Flash-esque rendering strategy?

My question isn’t at all advanced. I used to be a flash developer shamelessly coding in the timeline. Rendering wasn’t ever done by making OpenGL calls, or explicitly telling an object to render itself to the screen, vector art notwithstanding. It was done by placing a renderable object in a container that was directly or indirectly connected to the root. Advanced transformations to objects could be made by nesting objects into containers and transforming the containers, or container’s parent. I’ve essentially replicated the effects that flash does with LWJGL for my game, and I just want to know…

Is there a name for this kind of indirect rendering strategy???

You have no idea how frustrating it is to Google this concept without having a name to type in the search bar. So, that’s it. I just need a name, people!

Something along the way of scene-graph. Will the google-fu be with you.

Doing something this way is of course a good thing at first. It’s better to have a collection of things which know how to render themselves instead one instance which knows how to render any kind of thing.

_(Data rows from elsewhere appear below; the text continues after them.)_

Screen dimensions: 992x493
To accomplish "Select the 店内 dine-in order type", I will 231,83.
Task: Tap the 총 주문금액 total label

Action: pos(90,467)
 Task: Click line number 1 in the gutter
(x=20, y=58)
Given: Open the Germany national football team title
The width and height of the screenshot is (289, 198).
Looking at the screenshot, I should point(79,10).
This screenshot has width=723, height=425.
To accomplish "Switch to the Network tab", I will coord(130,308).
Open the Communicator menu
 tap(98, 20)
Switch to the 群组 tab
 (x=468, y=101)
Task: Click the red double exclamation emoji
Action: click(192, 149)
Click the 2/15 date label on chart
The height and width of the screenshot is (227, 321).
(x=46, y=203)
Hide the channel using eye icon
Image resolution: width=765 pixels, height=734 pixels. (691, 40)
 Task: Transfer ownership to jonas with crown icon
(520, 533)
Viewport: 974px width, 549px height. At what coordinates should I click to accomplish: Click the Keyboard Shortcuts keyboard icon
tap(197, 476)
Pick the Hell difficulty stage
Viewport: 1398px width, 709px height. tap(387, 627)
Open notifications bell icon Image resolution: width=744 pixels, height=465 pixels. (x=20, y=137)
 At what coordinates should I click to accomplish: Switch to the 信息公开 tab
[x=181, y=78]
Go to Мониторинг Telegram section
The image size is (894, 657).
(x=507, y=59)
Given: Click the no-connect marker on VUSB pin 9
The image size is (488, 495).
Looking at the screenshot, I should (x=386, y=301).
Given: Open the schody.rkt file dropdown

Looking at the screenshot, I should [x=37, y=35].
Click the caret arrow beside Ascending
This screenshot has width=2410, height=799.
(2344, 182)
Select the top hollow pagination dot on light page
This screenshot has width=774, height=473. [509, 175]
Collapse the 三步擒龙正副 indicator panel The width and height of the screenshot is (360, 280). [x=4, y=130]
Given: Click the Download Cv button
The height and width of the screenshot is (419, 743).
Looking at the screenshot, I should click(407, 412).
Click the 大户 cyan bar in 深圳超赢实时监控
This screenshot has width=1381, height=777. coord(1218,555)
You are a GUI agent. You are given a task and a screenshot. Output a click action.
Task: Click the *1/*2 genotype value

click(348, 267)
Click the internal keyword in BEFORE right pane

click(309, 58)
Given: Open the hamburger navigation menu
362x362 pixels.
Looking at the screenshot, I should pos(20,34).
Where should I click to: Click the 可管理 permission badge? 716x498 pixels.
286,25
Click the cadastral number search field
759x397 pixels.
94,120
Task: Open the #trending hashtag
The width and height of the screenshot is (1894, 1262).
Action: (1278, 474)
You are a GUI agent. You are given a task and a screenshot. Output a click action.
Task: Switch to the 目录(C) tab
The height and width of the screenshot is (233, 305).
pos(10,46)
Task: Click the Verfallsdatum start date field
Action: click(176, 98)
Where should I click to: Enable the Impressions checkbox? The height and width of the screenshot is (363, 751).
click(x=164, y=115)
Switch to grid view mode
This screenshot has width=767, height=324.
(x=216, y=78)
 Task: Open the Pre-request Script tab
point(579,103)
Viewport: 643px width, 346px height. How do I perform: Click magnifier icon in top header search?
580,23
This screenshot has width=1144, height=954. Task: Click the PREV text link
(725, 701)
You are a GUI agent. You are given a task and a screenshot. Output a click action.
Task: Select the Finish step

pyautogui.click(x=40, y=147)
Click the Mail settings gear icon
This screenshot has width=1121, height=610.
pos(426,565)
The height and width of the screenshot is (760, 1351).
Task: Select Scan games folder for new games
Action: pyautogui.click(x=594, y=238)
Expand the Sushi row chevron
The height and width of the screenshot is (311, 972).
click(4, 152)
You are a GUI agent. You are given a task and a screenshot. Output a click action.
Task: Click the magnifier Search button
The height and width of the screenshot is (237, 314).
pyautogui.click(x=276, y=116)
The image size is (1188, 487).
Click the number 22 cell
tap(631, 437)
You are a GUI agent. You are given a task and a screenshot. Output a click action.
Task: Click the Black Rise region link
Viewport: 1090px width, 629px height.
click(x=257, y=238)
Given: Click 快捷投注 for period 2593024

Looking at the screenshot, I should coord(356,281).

On the other hand this way isn’t that good when trying to optimize for the way how OpenGL works. In OpenGL you always want to batch things together which are rendered in the same way.

So my idea of a perfect rendering strategy is to sort all things which are rendered so they can be divided automaticly into batches.

Yeah, yeah. I extend my Displayable class whenever I need to optimize a type of rendering. For instance, since I’m coding in pure LWJGL, I need to make my own TiledMap class. I made a Displayable class for rendering tiles in a matrix, since it wouldn’t be feasible to add a bunch of display objects to a container with a backing array. My TiledMap is in the the Displayable family, and is composed of Renerable tiles. It stores them in a matrix so that offscreen optimizations can be made. I only get so far with what you call a Screen-Graph. I make particular Displayable objects when optimizations need to be made. Thanks for the terminology, friend!